Slice of life means that the story in the novel is presented in such a way that the characters are true to life and the events realistic but not reality, that is, the incidents and events did not take place in real life the way they are presented in the novel. However, the reader gets the feeling that what is being read is real, credible or at least believable. That is why fantasy and romance which present fantastic and improbable and unrealistic incidents and actions are not classified as novels.
The element of verisimilitude enables the reader to appreciate the novel as a form of entertainment that is enjoyed in intimate reading situations and the fictional world created by the author. The novelist invites the reader to personally identify with the novel’s characters and this can only be achieved if the work presents a slice of life. This justifies the claim that the novel is an imaginative work of art in prose that captures the full essence and wholeness of man alive.
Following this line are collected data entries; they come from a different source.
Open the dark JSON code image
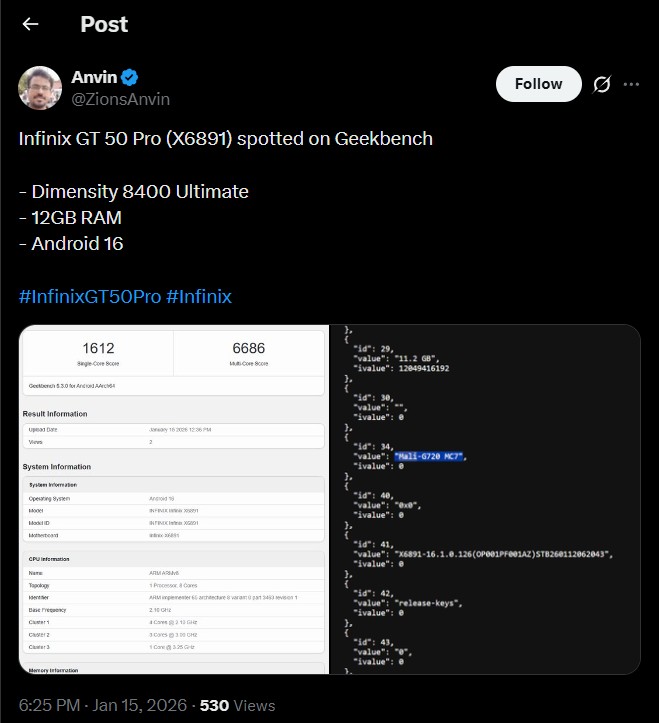659x723 pixels. click(x=484, y=499)
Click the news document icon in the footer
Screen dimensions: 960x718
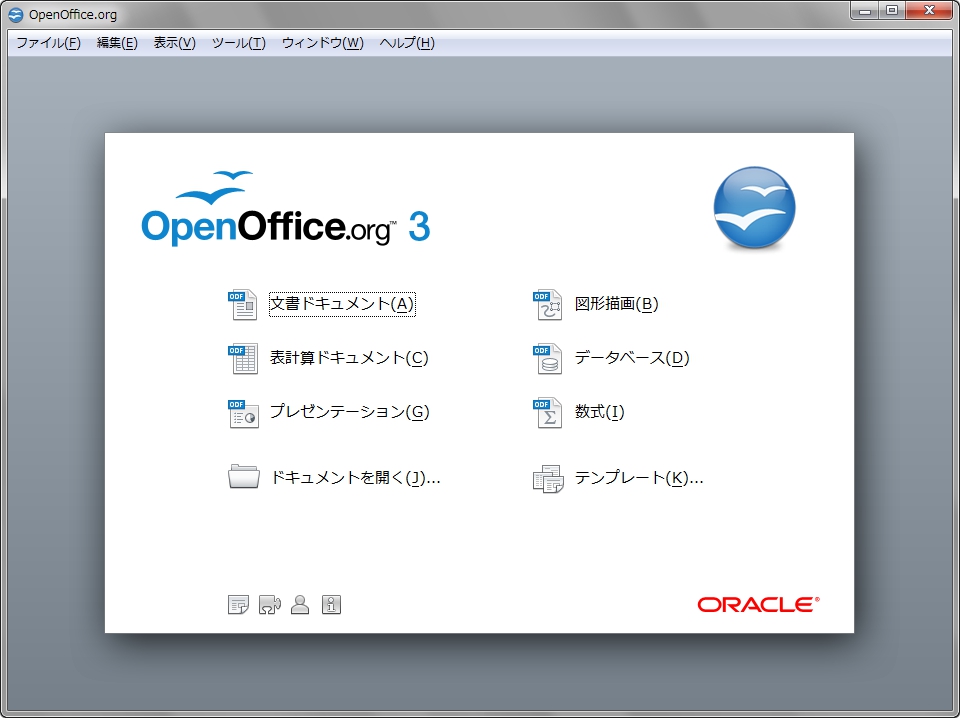tap(238, 605)
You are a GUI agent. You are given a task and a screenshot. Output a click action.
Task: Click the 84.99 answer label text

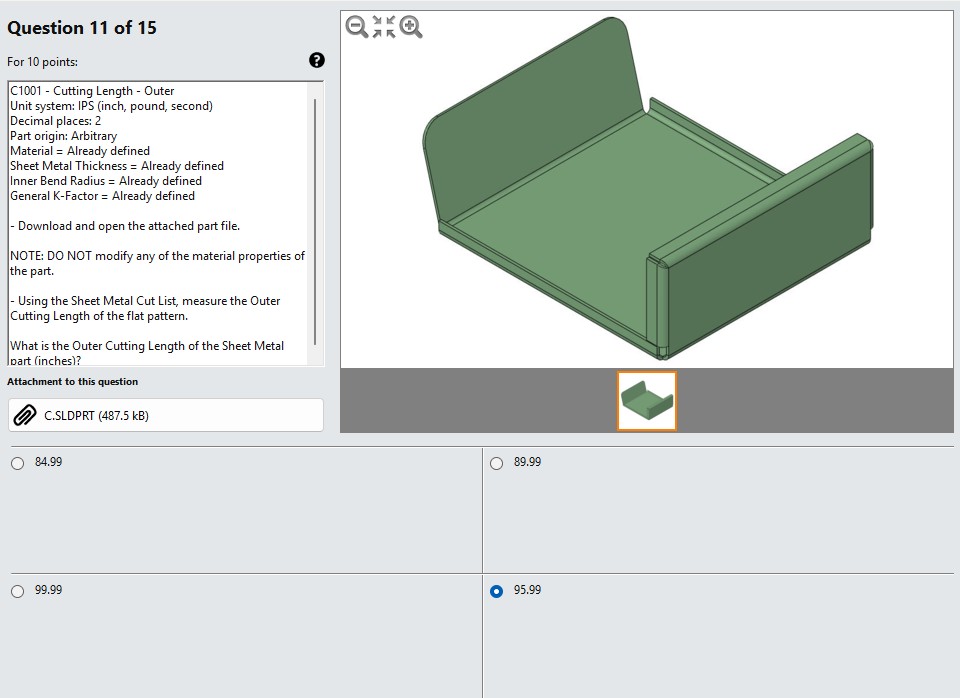pos(48,462)
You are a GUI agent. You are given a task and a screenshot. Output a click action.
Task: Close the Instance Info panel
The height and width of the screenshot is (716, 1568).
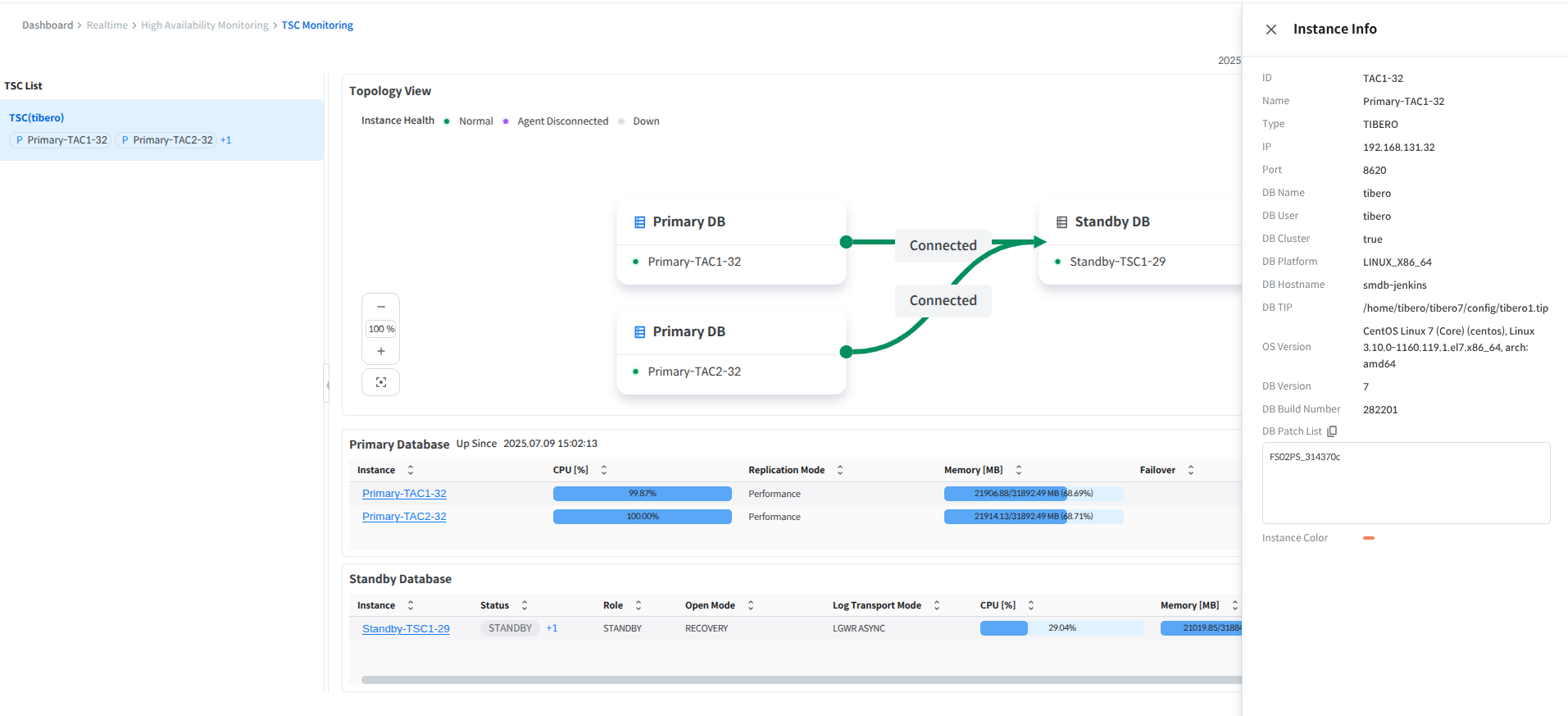tap(1270, 30)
Thus, D. H. Lawrence calls it the bright book of life (quoted in Enright and De Chickera, 1962, 52)
Function of the Novel
Generally, the novel is seen as a form of entertainment but it is pragmatic. It serves as a guide for man to see how to live wholly as a man. The novel teaches more than theories and sermons on the notion of right and wrong. The novel presents the truth of life which is not absolute. In life there is right and wrong, good and bad every time and everywhere. However, what is wrong or bad in a particular situation may be right or good in another situation. The novel therefore presents people who live normally, acting and reacting to issues as circumstances demand. All aspects of human beings are explored in the novel and from that the reader gains an insight into various aspects of life and learns from the experiences of the characters.
The novel is an original imaginative artistic creation of the author in prose form that presents realistic characters and incidents. The novelist is able to do this through the choice of theme; characters and characterisation; the plot, the presentation of possible and plausible actions in such a way that the work will be entertaining and the reader not only is able to identify with the characters but also learns from their experience. The novel is the most popular genre of literature as it can be assessed conveniently anytime, anywhere. You can conveniently pick a novel and read in the comfort of your room or in a bus for relaxation. It is not like drama which you need to go to the theatre to enjoy or poetry which is presented in verse with its meaning shrouded in imageries and symbolism. The novelist tells his/her story in an interesting manner that captures and holds the attention of the reader.
We have seen in this article that there are some basic characteristics that distinguish the novel from other forms of prose narratives. Realism in the novel “…involves not only a selection of subject matter but, a special literary mode whereby the subject is presented in such a way to give the reader the illusion of actual experience” (Abrams, 1981, p.153). It presents realistic characters, environment, incidents and actions and must have a certain length. We have seen also that realism is a very important element of the novel.